翠は全バスケ部員垂涎のブザーゴールを決め、いつにもまして憎らしいぐらいに煌く美丈夫ぶりだ。クラスの女子がドラマで最近よく見かける若手俳優の誰それに似ていると騒いでいるが、その俳優よりずっと体格も見た目も良くて優しいと麗紋とて普段はそう思っている。だが今日は素直に褒める気になれない。

「試合が終わるまで気を抜くなって、いつも言ってるだろ?」

 そっぽを向いて項垂れた麗紋の頭を碧が顎の下に手を当てくいっと上向かされる。
 上目づかいで碧を恨めしく見上げると今度は「青黄色!! 顎クイ! 良き!」と麗紋がシュートを決めた時よりも激しめの声が上がった。この二人のカップリングも根強い人気があり、こっそり二人をモデルにした物語が女子の間で出回っていることを麗紋が知る由もない。

「麗紋よく頑張ったな。

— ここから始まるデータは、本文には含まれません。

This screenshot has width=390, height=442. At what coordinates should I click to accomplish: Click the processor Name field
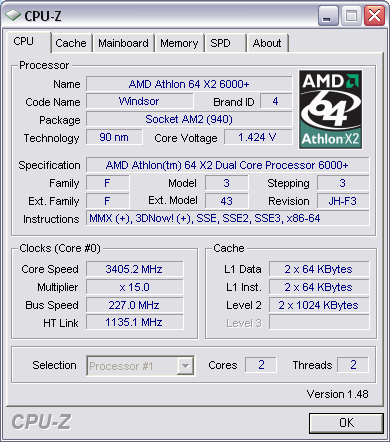coord(189,84)
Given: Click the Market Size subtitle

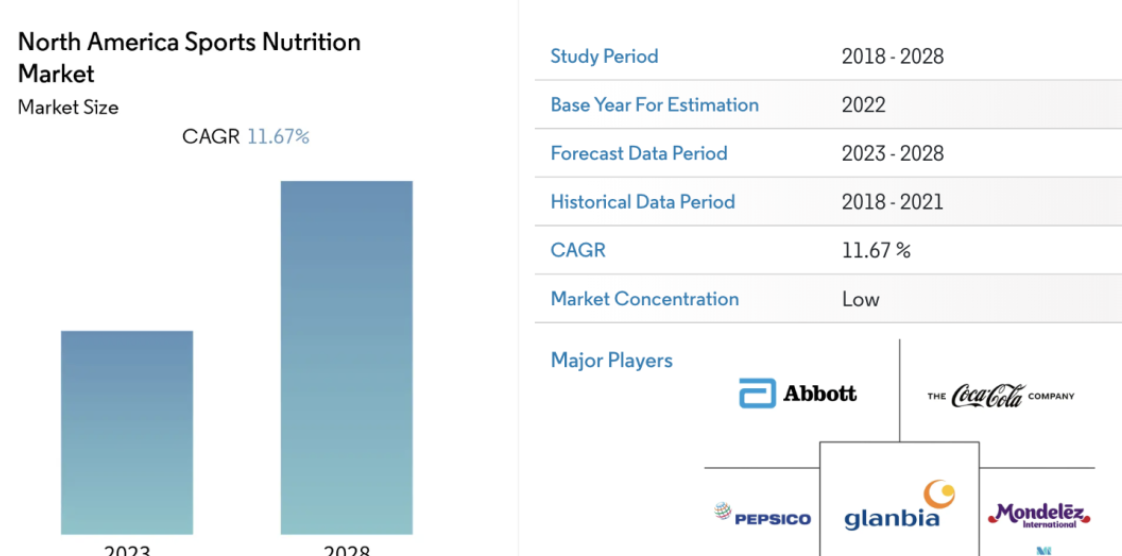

最後のあれ、いいシュートだったぞ」

 碧はまず穏やかに麗紋を労った。同じ顔でも翠は王子様、碧は王様と称される雰囲気の違いは、碧のこの落ち着いた喋り方と短く切りそろえた黒髪のせいだろう。憧れの元主将に褒められたら勿論嬉しいが、手放しでは喜べない。

「だから触んなって、碧兄もしつこい!!」

 興奮冷めやらぬ生徒たちから熱狂的な声援を二人並んだ同じ顔がそろって受けている。日頃は二人と共にいると誇らしい気分になる麗紋だが今は違う。上目遣いに憎々し気な眼差しを二人に向けると、ぐぬぬっと唸った。

「悔しいのは分かるが負けは負けだ。約束、分かってるよな?」
「逃げるなよ? 放課後迎えに行くからな」

 そして急に負けたという事実を突きつけられて、麗紋はがっくりとうなだれるしかなかった。

※※※

 三年生に負けたとはいえ、麗紋のクラスは一年生の中では学年優勝だったので、担任の先生が喜びまくり、別日にクラス全員にアイスクリームをおごってくれると約束してくれた。
 放課後、麗紋は高校のある駅より栄えている二駅先のカラオケボックスでクラスの祝勝会が行われて、しょげかえる麗紋をクラス皆が労って盛り上げてくれた。
 文化祭を秋に終え、年末が近づいている時期だ。街中はクリスマスの装飾がなされていて、制服にマフラーを巻いただけでは寒く感じる。
 カラオケが終わると駅に向かい麗紋と加賀谷はクラスメイトを引き連れてぞろぞろ連なって歩いていた。
「二次会、ファミレス。お前も行くだろ」
「いくいく!」と調子よく答えようとした麗紋の背後で、本日はあまりにも聞きなれた若い女性の歓声というか喜色溢れる悲鳴が聞こえる。気配を察し振り返る前に逃げようとした麗紋の両肩に、それぞれがっしりと大きな掌がかかる。

「いや、お前は俺らと一緒に家に帰るんだろう?」
「迎えに来たよ? れーちゃん」

(なんでここにいるってわかったんだよ!)とは思ったが翠に惚れてるクラスメイトの女子がしきりに翠に手を振っているのをみて麗紋はため息をついた。

「なあ、約束。今日じゃなきゃどうしても駄目?」

 麗紋は寒さで真っ赤になった耳を擦りながら、唇をつんっと愛らしい感じに尖らせた。